The Belarusian authorities have repeatedly persecuted Ales Bialiatski. In contrast, the Western world has twice nominated him for the Nobel Peace prize.
The education girl
She was barely 15 years old when she was attacked by the Taliban as she returned home from school on the bus. This was on 9th October 2012 – the girl was shot in the neck and head (the bullet passed right next to the brain). Two of her friends were also injured. What had Malala Yousafzai done to offend the extremists? She simply wanted to learn. And she wanted all Pakistani girls to go to school. This couldn’t have pleased the Islamic extremists from the Swat valley where Malala was born and raised, particularly since the teenager had been writing on the subject since 2009 on her blog (under the pseudonym Gul Makai). She recounts that it was increasingly difficult for her to go to lessons and that, after banning education for girls, the Taliban were closing down schools. She was demanding the right to access education and to decide about her own future. This was enough to become their enemy. The Taliban accused her of spreading the Western lifestyle and of indecent conduct. They only got their way for a short time; after the attack, Malala left Pakistan for England. Her extensive injuries required intensive treatment and rehabilitation. Once recovered, the young activist remained in Britain.
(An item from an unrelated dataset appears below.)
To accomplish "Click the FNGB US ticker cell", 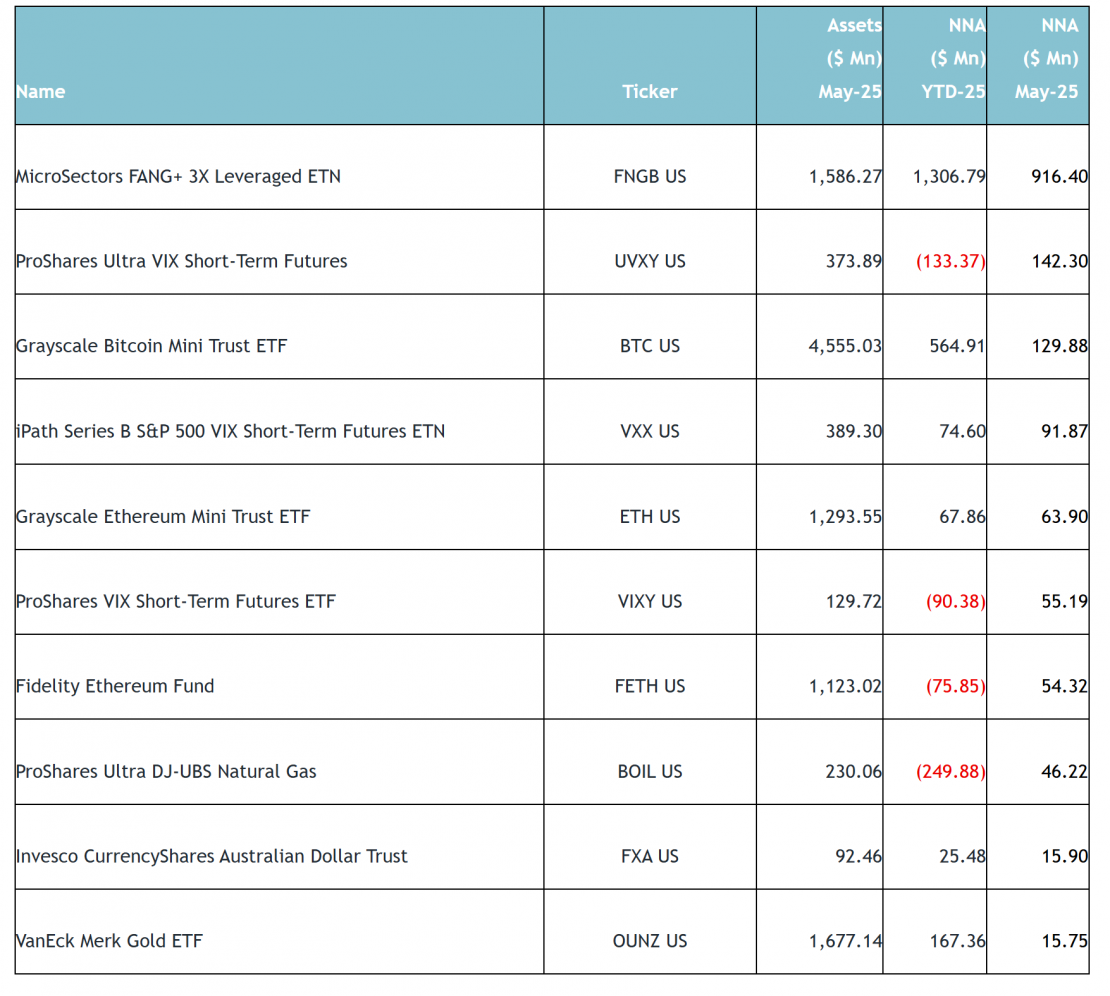I will click(649, 177).
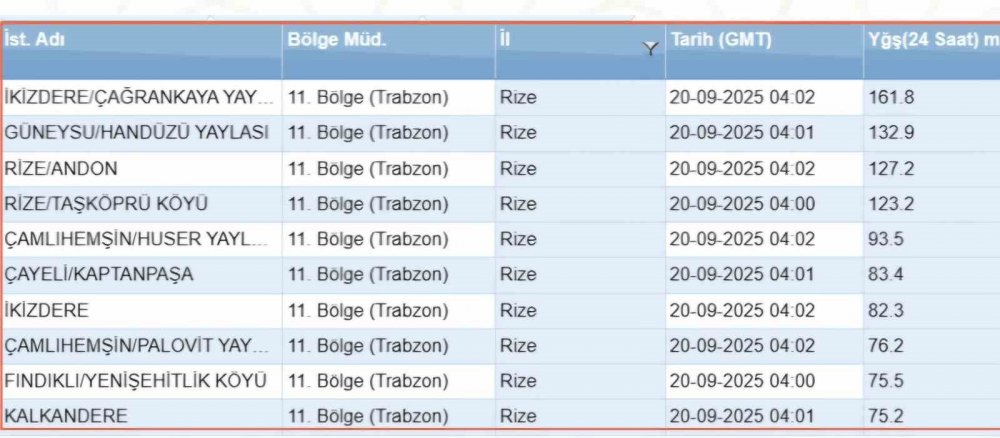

However, Malala’s story and the question of girls’ education became a big issue around the world. The bravery of the young Pakistani girl was recognized by numerous institutions. Harvard University gave her an award; the European Parliament awarded her the Sakharov Prize for defending human rights and the freedom of thought. But she was awarded the highest honour when, in 2014, and almost exactly two years to the day after the attack, Malala Yousafzai became the youngest ever winner of the Nobel Peace Prize. In interviews, she says that she wasn’t particularly nervous when she gave her speech at the United Nations. She felt that she was the voice of all children who are denied access to education. She appealed to adults – world leaders, teachers, parents – to change this. She underlined that her father had particularly encouraged her to study. He believed in equality for women. In contrast to the meaning of his daughter’s name (‘steeped in sadness’), he insisted that Malala would be as free as a bird.
The Nobel prize winner is still studying. She did her A-levels in Birmingham and is studying at Oxford. She works for a global campaign to educate girls. She is co-founder of the Malala Foundation. She has written a children’s book about her life called Malala’s Magic Pencil. In the book she writes: “One child, one teacher, one book and one pen can change the world.” It would be hard to find a better time to be inspired by this.